Story by Katie Capps

At the beginning of 2020, I thought my tough years were behind me. I never imagined living through a worldwide pandemic and being unprepared to be isolated from most of the world. Now I have a new perspective into the vastly changing world we live in. I have learned to ask for help and what I can do to care for those around me.

Coming out of the COVID-19 worldwide pandemic, caregiving has risen significantly, whether that is giving care to older loved ones or those around us that aren’t ready to join the rest of the world in coming back to a sense of normalcy.

Most Generation Y and Generation Z may not be aware of it yet, but our importance in caregiving is crucial. Now is the time and an excellent opportunity to begin shaping younger generations into great caregivers, because as we witnessed in 2020, things can change drastically overnight.

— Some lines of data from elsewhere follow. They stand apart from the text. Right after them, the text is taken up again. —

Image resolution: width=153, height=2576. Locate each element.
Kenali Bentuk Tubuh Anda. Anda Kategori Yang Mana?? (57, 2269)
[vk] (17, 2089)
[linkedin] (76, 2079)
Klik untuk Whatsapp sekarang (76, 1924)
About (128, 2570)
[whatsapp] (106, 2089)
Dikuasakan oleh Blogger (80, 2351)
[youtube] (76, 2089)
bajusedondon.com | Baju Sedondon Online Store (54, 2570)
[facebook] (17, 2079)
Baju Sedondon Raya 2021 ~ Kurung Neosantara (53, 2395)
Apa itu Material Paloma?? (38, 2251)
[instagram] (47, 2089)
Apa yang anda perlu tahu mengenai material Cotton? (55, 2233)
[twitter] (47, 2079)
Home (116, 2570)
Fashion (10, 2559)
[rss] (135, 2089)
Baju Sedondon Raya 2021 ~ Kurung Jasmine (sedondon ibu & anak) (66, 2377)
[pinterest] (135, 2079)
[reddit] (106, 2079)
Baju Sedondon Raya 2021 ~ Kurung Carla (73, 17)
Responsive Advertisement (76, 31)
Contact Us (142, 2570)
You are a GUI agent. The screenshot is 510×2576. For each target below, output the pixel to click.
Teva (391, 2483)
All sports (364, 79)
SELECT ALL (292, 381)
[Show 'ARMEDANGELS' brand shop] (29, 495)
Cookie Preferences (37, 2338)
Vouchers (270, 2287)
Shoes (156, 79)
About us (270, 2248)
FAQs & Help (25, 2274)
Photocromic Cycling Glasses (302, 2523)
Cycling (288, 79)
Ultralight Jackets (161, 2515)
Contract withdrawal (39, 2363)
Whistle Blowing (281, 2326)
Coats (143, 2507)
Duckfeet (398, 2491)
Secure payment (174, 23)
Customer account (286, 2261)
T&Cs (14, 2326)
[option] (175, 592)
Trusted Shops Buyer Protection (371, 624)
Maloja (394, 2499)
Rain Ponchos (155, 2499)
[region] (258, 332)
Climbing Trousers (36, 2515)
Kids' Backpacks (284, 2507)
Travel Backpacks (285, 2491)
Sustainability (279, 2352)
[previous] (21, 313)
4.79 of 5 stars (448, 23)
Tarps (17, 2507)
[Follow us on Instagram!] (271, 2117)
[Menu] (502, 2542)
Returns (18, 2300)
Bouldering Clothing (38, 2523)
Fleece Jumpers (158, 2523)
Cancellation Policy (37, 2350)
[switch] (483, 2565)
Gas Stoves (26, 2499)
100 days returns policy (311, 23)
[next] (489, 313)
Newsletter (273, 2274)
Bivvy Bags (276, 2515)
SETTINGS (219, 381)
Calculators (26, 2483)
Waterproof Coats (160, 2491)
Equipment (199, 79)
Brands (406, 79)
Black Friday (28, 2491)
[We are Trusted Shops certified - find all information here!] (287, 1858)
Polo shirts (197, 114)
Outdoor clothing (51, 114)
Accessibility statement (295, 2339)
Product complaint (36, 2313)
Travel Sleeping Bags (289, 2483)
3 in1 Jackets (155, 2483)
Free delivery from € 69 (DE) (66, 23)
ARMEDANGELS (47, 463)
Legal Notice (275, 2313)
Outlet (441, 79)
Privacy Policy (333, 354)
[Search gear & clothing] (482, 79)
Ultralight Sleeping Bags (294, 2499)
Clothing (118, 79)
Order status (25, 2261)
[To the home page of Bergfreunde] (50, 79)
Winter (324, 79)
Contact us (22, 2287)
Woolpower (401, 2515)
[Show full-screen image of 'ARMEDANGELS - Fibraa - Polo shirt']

 When the COVID-19 Virus entered the United States, it affected all of us mentally, physically, and spiritually. Every city, especially our major cities, were on lockdown, and no one was able to leave their homes unless they were an essential worker. Students and workers were forced to move to an online setting, so every man, woman, and child was trapped in their homes for several months.

Being an essential worker took a toll on me mentally; customer limitations outweighed our staffing, and most days seemed endless. In addition to being an essential worker, I was also a full-time student, and during that semester of college, I was taking 18 credit hours (6 classes), which was completely overwhelming.

Ultimately, I spoke to my head manager for my own mental health and asked to be moved to another department and stepped down from a higher position that wasn’t as demanding. This was beneficial for me to have a sense of normalcy in my life again.

During the lockdown, the only time anyone could leave their home was to go to the grocery store or other essential businesses to get basic items like food, water, and toilet paper.

Once people started to get sick from the Virus, roles changed within households. If you tested positive for COVID, you immediately needed to quarantine away from everyone else in a separate room and couldn’t leave for up to 14 days. This is where our younger generations would have to step into roles we probably never imagined we would have to take on.

If parents, siblings, friends, or roommates had to quarantine their loved ones, we would have to take care of them by providing them food, entertainment, with a wall in between them.

During the lockdown, I leaned heavily on my significant other to help me through this time. All my roommates moved back home, so I was utterly alone, and since I already work and live so far away from my parents, I could not move back home, mainly because I was deemed essential at my place of work.

 Others who could go home were having to take on primary and sometimes permanent roles in their households. Their loved ones became too sick to even be able to stay home and were admitted into hospitals or sadly passed away from this illness. This was a time when most of our generation were having to become caregivers.

In some cases, people were too overwhelmed and could not properly give the needed care or find the help they needed themselves. That is why we encourage them to learn about proper caregiving at a young age. That way, when the time comes, they are more prepared to take on these responsibilities.

We all want what is best for our loved ones. Once we are older and can no longer give care to ourselves, partners, children, and loved ones, we lean on those around us to help take care of us till we’re no longer around.

After going through this trying time, I am more aware of my health and that of everyone I love and care for. Shaping Generation Z into great caregivers starting in an adolescent age will surely change the world and roles in caregiving positively along with Generation Y.

Teaching younger generations the essential functions of caregiving will promote stable security in caregiving.

Our world as we know it is vastly different than what it was a decade ago. Roles in households are changing due to various reasons, and illness strikes us harder than it has in almost a century. So many of my loved ones have been affected by the pandemic in multiple ways. Several family members work in healthcare, are passionate about their work, and limited in what they can provide to their coworkers and families.

We are Generation Y and Generation Z, and older generations look to us for the future in caregiving and understand how much we are needed. The older generations must offer us the utmost support in shaping our caregiving skills to be prepared for our future when we are required to once again step into these caregiving roles.